The Rage and the Pride
- Author: Oriana Fallaci
- Original title: La Rabbia e l'orgoglio
- Language: Italian
- Genre: Non-fiction
- Published: 2001
- Publisher: Rizzoli
- Publication place: Italy
- Pages: 187
- ISBN: 0-8478-2504-3

= The Rage and the Pride =

2001 book by Oriana Fallaci

The Rage and the Pride (La Rabbia e l'orgoglio) is a book released by Oriana Fallaci in 2001. The book accuses the West of being blind to the true threat of Islam, and was written in New York City in the weeks following the September 11 attacks. The controversial book became a bestseller, selling over one million copies in Italy and 500,000 in the rest of Europe, becoming number one on non-fiction bestseller lists in France and Germany.

==Content==
In the book, Fallaci likens Islam to a "mountain which in one thousand and four hundred years has not moved, has not risen from the abyss of its blindness, has not opened its doors to the conquests of civilization, has never wanted to know about freedom and democracy and progress. In short, has not changed."

Fallaci translated both the French and the English versions herself.

==Reception==
In France, the Movement Against Racism and for Friendship Between People tried to get the book banned, but the request was rejected in court. In Italy, a booklet titled "Islam Punishes Oriana Fallaci", written by the president of the Italian Islamic Party, called for Muslims to "go and die with Fallaci." Fallaci consequently sued the author for slander and instigation to murder.

Christopher Caldwell described the book in Commentary magazine as "a philippic against Islamist terrorism and the cowardly Western elites who have permitted to blossom in their midst," that "for all her book's flaws, Fallaci is far more often right than wrong," and that "there can be no question that Fallaci is correct to say that some of the most extreme Islamist figures live in the West."

George Jonas, writing for UPI agreed with Caldwell, but criticised Fallaci's equation of Islamism with Islam. Jonas however wrote that Fallaci "is on solid grounds when she talks about Western elites. It's hard to disagree with her, for instance, that the statist bureaucracy emerging from Brussels and calling itself the European Union "is not Europe. It is the suicide of Europe."" He concluded that "when people of good taste and good judgment are afraid to speak up, they abandon the field to people of greater courage, if less taste and judgment. Enter Ms. Fallaci."

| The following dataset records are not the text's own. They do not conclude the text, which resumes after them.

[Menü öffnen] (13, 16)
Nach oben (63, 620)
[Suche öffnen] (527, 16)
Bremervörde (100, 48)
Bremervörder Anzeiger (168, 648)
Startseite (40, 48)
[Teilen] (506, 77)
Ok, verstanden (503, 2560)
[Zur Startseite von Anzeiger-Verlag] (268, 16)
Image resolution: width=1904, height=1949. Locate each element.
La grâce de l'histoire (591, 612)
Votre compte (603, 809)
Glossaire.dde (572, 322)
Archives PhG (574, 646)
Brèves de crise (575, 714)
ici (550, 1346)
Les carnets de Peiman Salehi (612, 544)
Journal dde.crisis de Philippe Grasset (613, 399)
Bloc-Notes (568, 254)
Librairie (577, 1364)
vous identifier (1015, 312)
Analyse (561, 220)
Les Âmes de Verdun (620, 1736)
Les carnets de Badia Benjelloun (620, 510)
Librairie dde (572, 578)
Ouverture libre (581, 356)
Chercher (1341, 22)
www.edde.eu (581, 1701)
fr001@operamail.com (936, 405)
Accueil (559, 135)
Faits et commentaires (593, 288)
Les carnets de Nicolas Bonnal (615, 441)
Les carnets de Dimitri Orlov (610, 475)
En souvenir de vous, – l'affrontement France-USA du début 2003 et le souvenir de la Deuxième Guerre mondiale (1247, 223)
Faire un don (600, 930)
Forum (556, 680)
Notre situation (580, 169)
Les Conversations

Fallaci herself attributed the success of her book to having put the finger on the nerve of Muslim immigration, "which grows and grows without inserting itself in our way of life, without accepting our way of life and, on the contrary, trying to impose on us its way of life," claiming that "people in Europe are so exasperated by the arrogance of most of these ‘invaders’ and being blackmailed with the unfair term ‘racist’ when they protest, that there was a kind of thirst for a book like this."

The book has retrospectively been considered one of Fallaci's books in the "Eurabia genre", being followed-up by The Force of Reason.